Segment Start: Records shown

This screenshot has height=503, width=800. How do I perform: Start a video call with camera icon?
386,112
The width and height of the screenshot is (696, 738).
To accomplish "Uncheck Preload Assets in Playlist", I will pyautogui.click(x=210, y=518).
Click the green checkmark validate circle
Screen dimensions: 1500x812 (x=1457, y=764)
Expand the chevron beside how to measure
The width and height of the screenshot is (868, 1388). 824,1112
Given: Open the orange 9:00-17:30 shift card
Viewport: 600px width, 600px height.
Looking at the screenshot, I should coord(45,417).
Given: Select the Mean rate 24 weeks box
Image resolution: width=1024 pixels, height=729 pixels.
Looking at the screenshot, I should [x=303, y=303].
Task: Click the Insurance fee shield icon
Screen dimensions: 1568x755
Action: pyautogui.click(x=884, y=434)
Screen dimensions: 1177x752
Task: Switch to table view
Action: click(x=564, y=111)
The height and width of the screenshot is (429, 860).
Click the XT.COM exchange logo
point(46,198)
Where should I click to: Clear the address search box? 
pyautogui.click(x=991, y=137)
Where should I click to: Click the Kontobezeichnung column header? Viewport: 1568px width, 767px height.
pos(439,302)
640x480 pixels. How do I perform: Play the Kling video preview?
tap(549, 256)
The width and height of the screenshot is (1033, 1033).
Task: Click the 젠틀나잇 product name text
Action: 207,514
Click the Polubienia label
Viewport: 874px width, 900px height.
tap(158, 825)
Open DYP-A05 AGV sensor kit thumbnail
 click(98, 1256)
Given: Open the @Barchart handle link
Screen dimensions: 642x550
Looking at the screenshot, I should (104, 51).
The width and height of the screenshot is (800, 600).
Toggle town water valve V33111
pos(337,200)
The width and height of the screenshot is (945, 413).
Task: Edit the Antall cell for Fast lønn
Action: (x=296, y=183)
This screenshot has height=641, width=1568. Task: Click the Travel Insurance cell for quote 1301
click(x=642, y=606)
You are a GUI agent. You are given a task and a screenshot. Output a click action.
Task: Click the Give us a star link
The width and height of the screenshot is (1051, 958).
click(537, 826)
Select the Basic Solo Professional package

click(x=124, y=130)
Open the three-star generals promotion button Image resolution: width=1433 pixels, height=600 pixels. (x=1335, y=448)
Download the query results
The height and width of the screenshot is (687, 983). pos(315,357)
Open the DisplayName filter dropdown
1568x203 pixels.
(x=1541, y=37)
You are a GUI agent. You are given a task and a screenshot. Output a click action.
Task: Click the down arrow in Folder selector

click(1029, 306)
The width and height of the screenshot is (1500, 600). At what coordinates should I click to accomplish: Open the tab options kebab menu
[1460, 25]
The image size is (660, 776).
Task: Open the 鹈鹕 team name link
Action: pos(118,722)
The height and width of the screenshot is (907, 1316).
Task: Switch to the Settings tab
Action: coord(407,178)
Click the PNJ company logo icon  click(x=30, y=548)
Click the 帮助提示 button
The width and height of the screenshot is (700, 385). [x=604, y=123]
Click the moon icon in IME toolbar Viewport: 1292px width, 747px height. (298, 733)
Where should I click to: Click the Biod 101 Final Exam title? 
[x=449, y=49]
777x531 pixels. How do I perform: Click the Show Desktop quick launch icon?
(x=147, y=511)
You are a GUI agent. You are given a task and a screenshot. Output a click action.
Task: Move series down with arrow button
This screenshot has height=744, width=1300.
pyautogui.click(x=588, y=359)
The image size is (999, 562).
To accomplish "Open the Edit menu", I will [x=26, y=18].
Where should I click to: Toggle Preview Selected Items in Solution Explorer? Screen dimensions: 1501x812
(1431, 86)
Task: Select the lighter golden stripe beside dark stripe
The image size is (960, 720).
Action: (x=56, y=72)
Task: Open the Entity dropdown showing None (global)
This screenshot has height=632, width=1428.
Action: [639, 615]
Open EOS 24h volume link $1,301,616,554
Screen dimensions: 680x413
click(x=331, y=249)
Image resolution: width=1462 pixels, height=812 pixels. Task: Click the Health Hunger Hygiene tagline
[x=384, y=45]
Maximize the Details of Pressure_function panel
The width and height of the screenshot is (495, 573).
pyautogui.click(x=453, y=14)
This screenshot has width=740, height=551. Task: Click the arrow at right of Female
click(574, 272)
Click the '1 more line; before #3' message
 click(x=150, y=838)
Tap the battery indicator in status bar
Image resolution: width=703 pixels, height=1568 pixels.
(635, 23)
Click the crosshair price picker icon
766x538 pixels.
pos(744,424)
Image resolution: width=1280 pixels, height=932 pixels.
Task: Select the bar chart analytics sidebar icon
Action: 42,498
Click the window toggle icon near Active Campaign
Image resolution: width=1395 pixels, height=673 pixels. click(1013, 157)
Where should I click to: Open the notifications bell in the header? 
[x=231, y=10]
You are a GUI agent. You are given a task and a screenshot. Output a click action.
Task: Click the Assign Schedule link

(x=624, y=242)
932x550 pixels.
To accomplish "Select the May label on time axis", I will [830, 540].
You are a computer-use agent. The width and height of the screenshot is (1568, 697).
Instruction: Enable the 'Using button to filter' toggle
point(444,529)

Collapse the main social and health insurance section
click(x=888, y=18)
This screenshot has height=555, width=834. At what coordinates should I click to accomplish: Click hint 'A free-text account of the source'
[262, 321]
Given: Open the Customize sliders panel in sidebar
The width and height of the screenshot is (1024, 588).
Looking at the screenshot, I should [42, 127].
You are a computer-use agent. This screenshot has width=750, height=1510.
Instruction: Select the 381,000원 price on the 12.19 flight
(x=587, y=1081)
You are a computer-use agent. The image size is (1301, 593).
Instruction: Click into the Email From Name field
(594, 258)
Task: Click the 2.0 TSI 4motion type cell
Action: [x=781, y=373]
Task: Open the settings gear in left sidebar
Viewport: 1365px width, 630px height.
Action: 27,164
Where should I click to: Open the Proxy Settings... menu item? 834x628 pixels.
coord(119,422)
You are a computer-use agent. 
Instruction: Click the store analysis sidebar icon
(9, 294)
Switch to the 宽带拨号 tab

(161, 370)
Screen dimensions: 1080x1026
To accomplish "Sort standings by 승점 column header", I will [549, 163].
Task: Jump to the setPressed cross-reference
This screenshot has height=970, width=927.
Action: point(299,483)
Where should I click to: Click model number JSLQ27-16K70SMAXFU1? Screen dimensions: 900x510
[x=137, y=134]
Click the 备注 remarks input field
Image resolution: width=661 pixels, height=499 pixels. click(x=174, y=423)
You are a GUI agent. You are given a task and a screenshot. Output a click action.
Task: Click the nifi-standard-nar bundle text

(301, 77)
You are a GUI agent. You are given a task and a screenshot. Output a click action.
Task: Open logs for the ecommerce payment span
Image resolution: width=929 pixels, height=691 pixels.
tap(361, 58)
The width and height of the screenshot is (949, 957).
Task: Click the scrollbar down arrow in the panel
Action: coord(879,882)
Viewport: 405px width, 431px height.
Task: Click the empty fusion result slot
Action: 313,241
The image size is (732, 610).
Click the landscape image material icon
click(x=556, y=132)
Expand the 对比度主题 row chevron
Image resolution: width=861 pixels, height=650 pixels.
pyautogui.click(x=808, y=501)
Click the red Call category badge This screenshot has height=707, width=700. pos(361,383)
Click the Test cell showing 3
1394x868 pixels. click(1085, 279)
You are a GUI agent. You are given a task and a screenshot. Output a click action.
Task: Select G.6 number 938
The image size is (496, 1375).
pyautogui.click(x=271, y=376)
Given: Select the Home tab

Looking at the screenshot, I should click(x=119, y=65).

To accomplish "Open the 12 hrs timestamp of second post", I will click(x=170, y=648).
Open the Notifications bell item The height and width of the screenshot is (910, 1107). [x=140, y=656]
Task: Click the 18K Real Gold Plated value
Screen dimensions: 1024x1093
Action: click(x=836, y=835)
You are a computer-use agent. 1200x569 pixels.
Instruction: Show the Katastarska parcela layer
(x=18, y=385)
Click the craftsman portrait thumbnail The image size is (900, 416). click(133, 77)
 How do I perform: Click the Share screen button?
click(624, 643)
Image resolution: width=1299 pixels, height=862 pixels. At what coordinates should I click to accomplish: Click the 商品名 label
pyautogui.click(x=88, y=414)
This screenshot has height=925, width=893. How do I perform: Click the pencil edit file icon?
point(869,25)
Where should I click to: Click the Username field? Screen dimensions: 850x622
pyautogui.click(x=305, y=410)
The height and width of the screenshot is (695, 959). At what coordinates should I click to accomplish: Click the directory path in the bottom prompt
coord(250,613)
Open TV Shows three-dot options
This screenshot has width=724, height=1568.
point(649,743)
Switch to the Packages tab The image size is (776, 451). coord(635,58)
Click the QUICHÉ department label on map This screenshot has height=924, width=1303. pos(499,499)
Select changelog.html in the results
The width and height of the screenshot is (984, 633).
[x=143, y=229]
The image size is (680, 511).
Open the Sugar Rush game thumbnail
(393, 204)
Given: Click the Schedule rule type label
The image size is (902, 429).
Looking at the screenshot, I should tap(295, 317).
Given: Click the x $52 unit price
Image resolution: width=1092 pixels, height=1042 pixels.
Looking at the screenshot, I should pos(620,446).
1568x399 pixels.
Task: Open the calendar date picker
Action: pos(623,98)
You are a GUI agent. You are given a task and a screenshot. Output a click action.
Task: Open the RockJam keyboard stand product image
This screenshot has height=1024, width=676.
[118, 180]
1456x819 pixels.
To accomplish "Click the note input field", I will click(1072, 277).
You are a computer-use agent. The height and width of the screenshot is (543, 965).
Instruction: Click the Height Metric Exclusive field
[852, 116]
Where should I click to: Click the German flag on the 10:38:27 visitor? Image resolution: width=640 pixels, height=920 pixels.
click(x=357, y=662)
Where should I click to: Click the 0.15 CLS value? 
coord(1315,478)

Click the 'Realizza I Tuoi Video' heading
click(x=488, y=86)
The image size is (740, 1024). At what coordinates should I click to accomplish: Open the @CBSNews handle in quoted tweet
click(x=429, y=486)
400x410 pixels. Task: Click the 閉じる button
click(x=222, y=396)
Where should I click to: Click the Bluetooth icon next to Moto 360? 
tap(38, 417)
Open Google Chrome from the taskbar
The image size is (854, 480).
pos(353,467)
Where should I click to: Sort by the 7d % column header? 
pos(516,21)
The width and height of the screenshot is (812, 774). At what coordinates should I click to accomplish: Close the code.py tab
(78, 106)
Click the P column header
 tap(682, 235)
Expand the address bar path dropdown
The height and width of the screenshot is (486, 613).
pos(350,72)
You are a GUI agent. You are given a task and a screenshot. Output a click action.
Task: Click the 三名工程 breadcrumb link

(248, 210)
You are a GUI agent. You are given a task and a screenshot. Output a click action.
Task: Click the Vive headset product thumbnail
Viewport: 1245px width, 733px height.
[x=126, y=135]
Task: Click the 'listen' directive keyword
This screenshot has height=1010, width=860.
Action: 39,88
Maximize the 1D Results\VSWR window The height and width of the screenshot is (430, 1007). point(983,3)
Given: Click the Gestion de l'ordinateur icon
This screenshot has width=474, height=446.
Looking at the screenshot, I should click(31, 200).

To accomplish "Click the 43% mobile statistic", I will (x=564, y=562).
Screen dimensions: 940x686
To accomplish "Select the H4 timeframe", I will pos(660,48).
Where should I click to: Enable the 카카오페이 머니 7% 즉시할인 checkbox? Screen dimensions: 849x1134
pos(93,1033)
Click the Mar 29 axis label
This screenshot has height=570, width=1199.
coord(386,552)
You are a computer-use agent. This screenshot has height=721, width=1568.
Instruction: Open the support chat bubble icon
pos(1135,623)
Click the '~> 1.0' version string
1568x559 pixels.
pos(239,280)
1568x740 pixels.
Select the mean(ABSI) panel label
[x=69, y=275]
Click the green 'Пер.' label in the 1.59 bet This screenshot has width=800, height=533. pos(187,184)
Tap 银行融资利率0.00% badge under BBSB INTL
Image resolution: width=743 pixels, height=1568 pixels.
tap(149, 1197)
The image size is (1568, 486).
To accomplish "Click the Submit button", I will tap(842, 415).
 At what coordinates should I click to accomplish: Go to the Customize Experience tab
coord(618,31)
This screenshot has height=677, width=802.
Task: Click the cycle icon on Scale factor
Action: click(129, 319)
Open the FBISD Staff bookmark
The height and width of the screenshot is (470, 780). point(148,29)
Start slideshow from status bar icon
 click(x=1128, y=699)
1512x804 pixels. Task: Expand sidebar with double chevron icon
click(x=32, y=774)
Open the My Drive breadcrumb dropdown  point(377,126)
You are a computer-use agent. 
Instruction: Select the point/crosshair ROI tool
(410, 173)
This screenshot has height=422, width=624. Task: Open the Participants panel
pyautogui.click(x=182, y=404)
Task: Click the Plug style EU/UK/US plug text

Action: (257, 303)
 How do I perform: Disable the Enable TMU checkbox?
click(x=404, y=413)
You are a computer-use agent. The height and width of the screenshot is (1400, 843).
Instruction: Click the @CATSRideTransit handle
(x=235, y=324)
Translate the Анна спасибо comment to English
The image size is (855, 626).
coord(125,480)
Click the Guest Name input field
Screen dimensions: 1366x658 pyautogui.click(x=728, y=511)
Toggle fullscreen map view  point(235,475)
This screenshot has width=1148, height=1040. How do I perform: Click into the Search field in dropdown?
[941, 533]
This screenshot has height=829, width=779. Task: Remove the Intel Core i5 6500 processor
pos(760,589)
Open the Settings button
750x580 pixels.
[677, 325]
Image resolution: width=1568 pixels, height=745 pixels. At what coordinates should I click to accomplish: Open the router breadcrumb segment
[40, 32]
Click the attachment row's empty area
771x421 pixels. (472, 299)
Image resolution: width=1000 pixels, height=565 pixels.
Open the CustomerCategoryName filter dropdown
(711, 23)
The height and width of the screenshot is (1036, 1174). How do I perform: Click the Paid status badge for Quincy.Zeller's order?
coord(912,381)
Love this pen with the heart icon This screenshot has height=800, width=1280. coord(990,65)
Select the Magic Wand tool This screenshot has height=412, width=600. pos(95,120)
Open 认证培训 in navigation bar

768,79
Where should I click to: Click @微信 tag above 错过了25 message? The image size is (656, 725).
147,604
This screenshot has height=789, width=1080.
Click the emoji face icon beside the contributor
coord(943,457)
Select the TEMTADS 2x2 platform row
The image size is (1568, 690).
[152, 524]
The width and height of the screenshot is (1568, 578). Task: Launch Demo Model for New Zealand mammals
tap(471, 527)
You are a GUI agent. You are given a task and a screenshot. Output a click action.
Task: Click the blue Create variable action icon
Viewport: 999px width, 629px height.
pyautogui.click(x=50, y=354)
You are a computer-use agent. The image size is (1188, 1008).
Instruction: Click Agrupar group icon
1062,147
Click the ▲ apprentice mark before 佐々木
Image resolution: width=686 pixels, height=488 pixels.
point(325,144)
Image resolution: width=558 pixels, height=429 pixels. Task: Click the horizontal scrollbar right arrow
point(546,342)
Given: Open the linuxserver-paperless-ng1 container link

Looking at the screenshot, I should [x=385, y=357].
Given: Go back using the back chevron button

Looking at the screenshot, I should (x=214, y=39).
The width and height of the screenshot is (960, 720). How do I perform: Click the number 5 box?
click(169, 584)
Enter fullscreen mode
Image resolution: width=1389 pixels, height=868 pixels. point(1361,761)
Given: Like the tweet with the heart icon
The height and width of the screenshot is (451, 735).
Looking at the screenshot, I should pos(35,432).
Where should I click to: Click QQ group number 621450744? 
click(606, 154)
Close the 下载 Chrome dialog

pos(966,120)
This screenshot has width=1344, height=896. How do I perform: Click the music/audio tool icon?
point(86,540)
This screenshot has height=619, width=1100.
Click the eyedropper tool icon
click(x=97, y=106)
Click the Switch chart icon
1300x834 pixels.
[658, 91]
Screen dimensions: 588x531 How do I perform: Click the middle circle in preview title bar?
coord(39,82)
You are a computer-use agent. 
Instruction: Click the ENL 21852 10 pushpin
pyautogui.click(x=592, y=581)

Segment End: Records shown

▶ Task details: Give back, exactly as written, the stretch from the line with "The width and height of the screenshot is (1500, 600)." through the line with "Click the PNJ", and no other lines from the records above.

▶ Answer for this exercise:
The width and height of the screenshot is (1500, 600). At what coordinates should I click to accomplish: Open the tab options kebab menu
[1460, 25]
The image size is (660, 776).
Task: Open the 鹈鹕 team name link
Action: pos(118,722)
The height and width of the screenshot is (907, 1316).
Task: Switch to the Settings tab
Action: coord(407,178)
Click the PNJ company logo icon  click(x=30, y=548)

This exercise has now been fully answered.